- **WORK ITEM**: Your copy begins at the line with "Task: Click the" and runs through the end of the data below. Set down only those lines exactly, without pictures.

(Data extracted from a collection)
┌────────
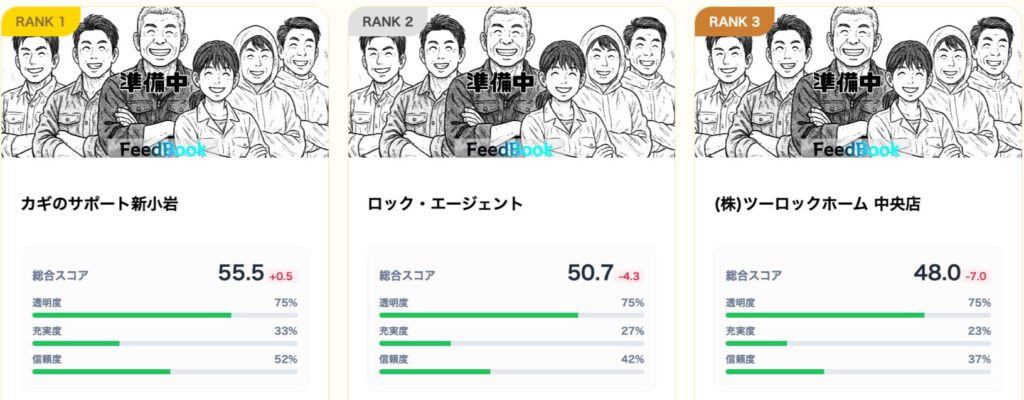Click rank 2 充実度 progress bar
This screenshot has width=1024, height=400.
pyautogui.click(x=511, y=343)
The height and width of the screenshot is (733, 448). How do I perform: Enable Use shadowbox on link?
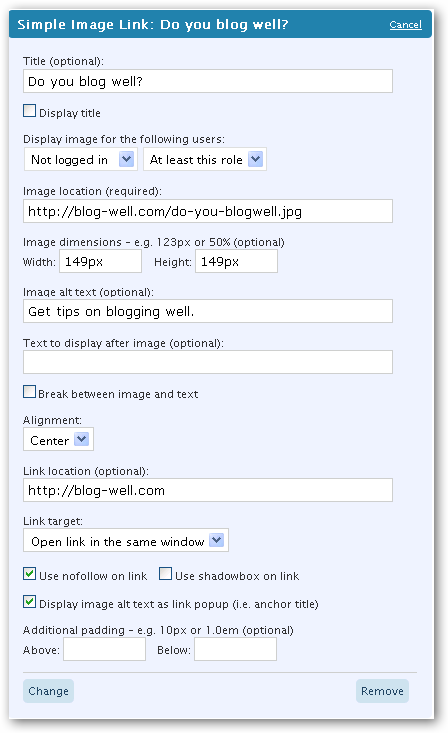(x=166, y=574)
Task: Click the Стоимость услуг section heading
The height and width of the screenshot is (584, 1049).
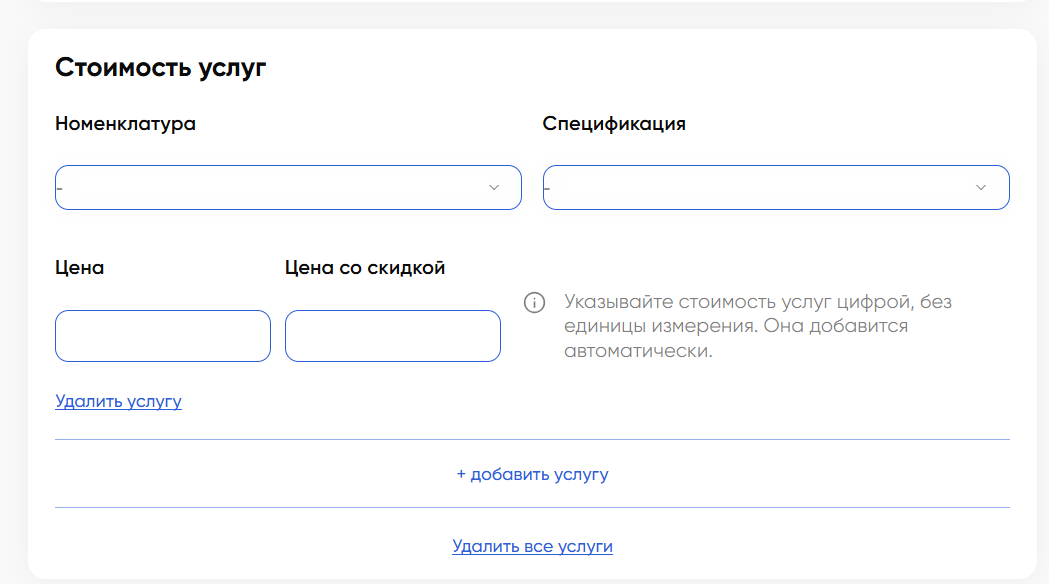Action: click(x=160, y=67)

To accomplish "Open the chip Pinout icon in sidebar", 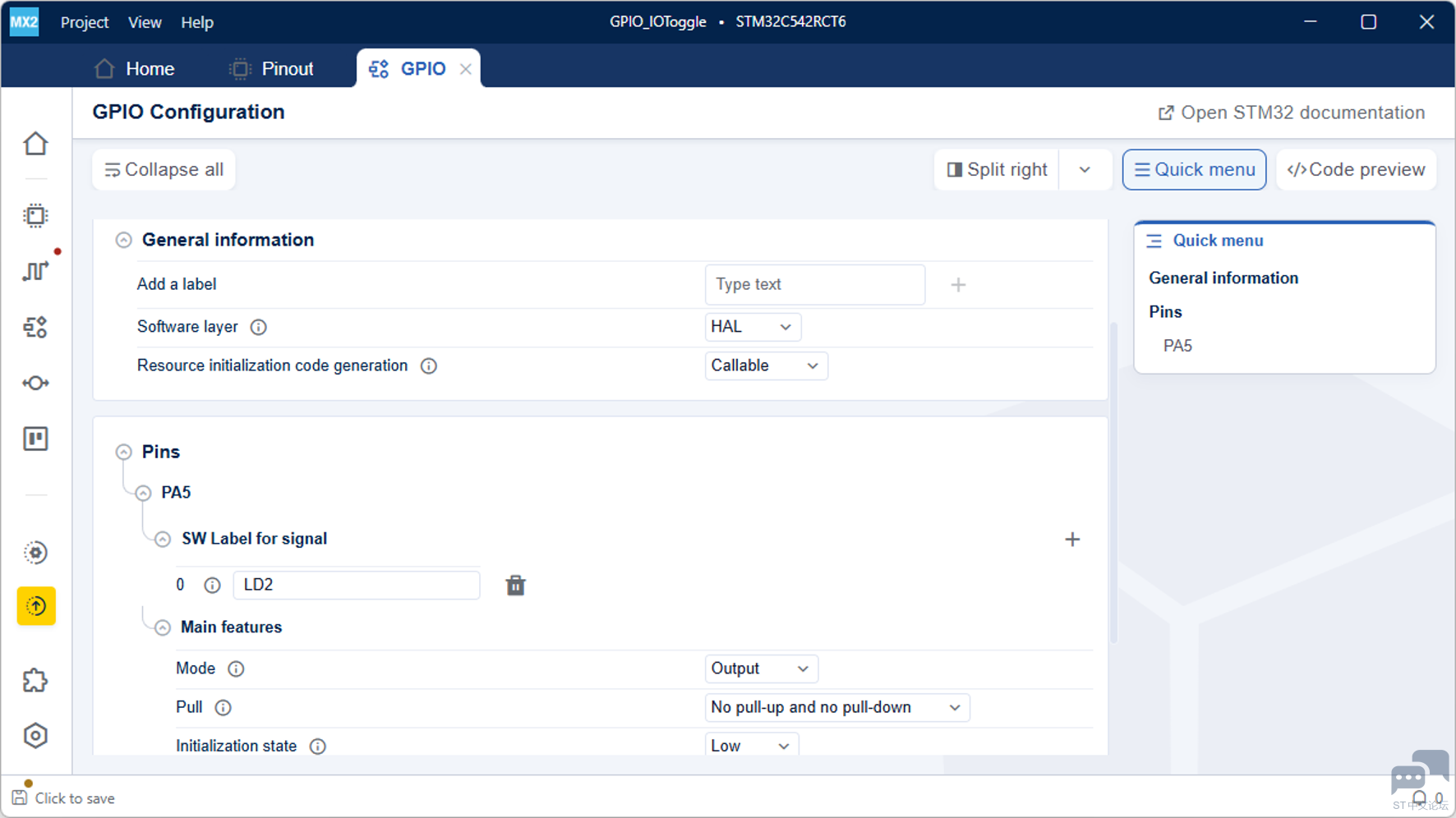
└────────
- **ANSWER TO THIS PROBLEM**:
Task: Click the Стоимость услуг section heading
The height and width of the screenshot is (584, 1049).
Action: click(x=160, y=67)

To accomplish "Open the chip Pinout icon in sidebar", 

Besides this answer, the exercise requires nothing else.